Ärztetag ebnet Weg für Online-Sprechstunden

Zum Arzt in die Sprechstunde ohne dafür das Haus verlassen zu müssen: In Deutschland wird das wohl künftig möglich sein. Der Deutsche Ärztetag hat den Weg für die ausschließliche Fernbehandlung von Patienten geebnet.

Eine „ausschließliche Fernbehandlung“ liegt dann vor, wenn „eine ärztliche Beratung oder Behandlung stattfindet, ohne dass ein persönlicher physischer Kontakt zwischen Arzt und Patient stattgefunden hat“, erläutert die Bundesärztekammer. Arzt und Patient könnten demnach in Zukunft im Einzelfall ausschließlich via Telefon, SMS, E-Mail oder Online-Chat miteinander kommunizieren. Die Online-Sprechstunden könnten u.a. mobilitätseingeschränkten Patienten lange, mitunter beschwerliche Anfahrtswege und Wartezeiten ersparen.

Die Neuregelung entspricht den Forderungen des letztjährigen Deutschen Ärztetages. Schon damals wurde gefordert, einerseits die Behandlung und Beratung aus der Ferne unter bestimmten Anforderungen zu ermöglichen und andererseits den persönlichen Arzt-Patienten-Kontakt weiterhin in den Vordergrund zu stellen.

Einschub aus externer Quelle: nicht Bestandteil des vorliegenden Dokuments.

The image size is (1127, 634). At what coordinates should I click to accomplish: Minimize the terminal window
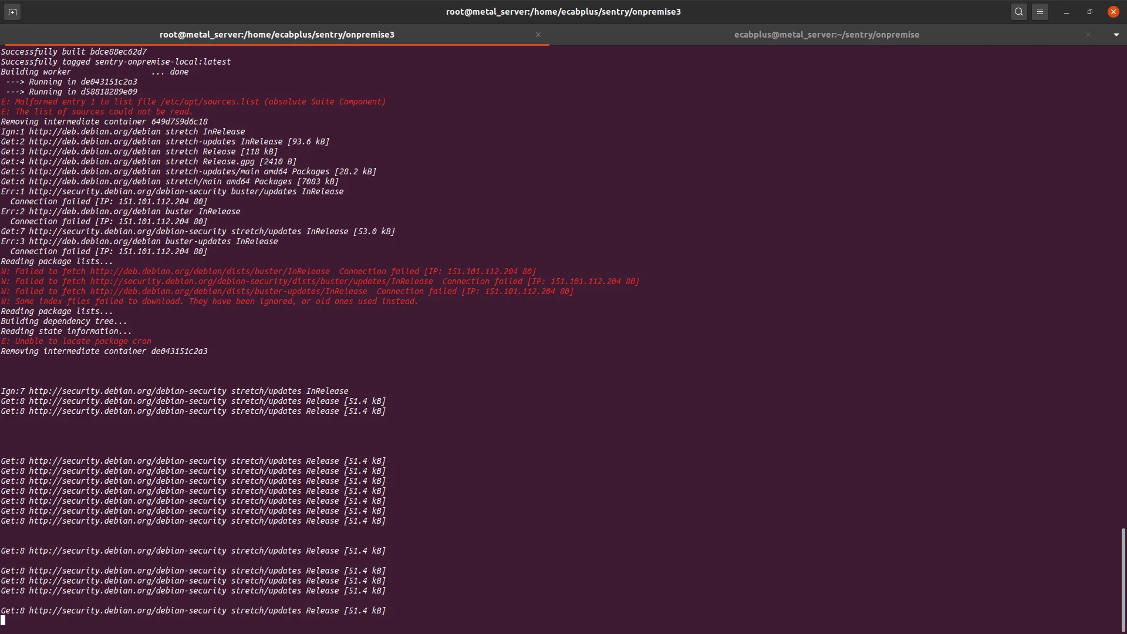click(x=1066, y=12)
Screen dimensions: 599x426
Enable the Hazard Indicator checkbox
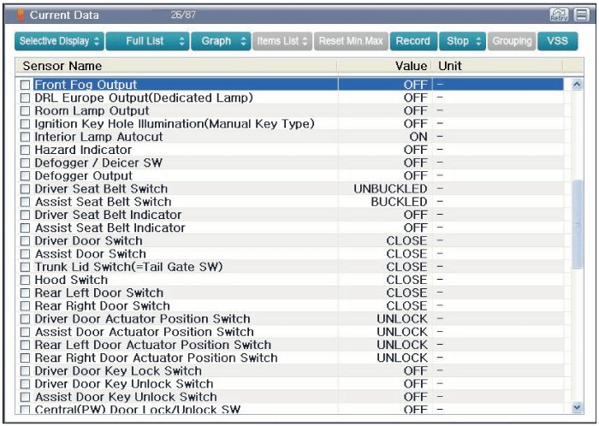pyautogui.click(x=26, y=150)
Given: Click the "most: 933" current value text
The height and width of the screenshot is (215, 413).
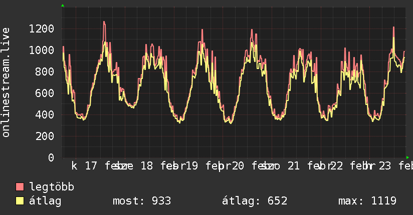Looking at the screenshot, I should 142,201.
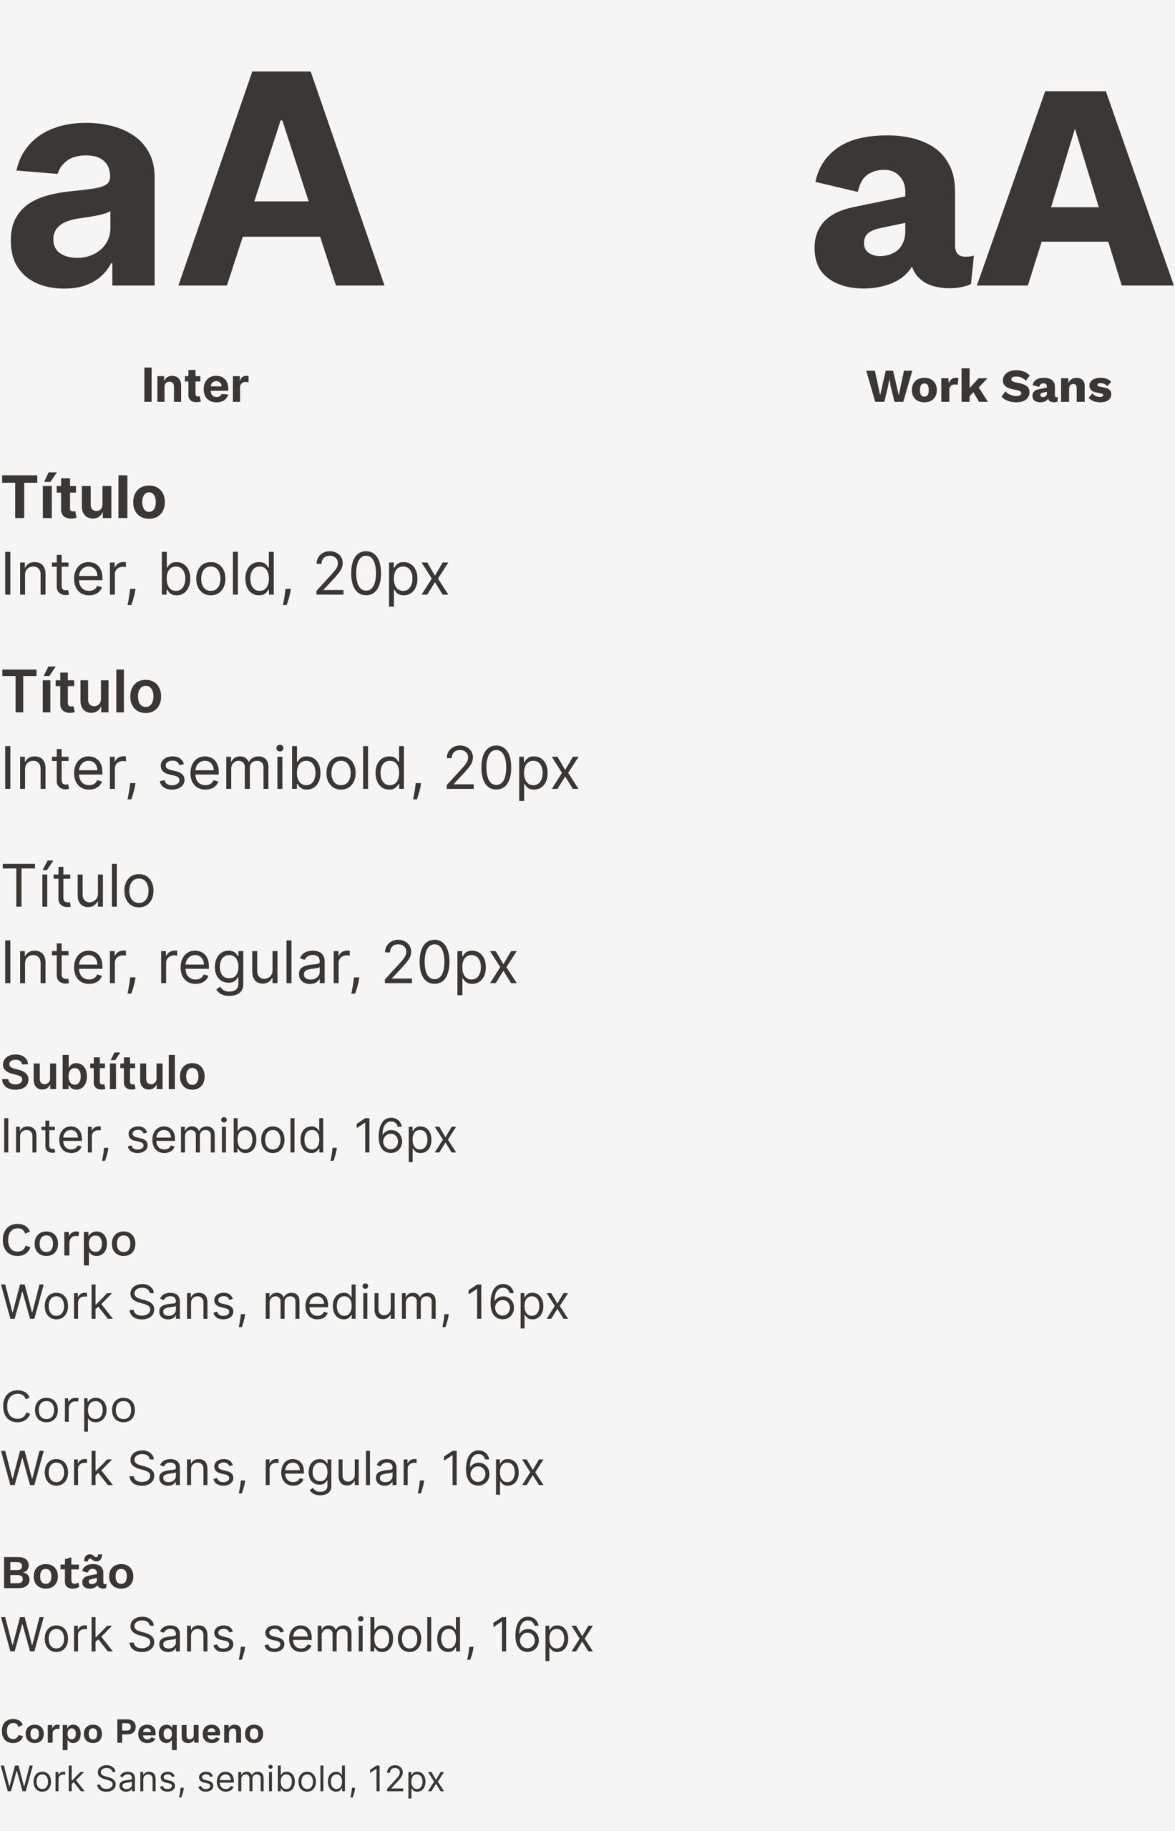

Dr. Josef Mischo, Vorstandsmitglied der Bundesärztekammer und Vorsitzender der Berufsordnungsgremien der Bundesärztekammer, stellte beim Deutschen Ärztetag klar, dass digitale Techniken die ärztliche Tätigkeit unterstützen sollten. Sie dürften aber nicht die notwendige persönliche Zuwendung von Ärztinnen und Ärzten ersetzen: „Der persönliche Arzt-Patienten-Kontakt stellt weiterhin den `Goldstandard` ärztlichen Handelns dar.“

„Wir wollen und müssen diesen Prozess gestalten und dieses Feld mit unserer ärztlichen Kompetenz besetzen“, sagte Mischo vor den 250 Abgeordneten. In weiteren Entschließungen betonte der Ärztetag unter anderem die Notwendigkeit, Beratungen und Behandlungen aus der Ferne in die bestehenden Versorgungsstrukturen einzubinden.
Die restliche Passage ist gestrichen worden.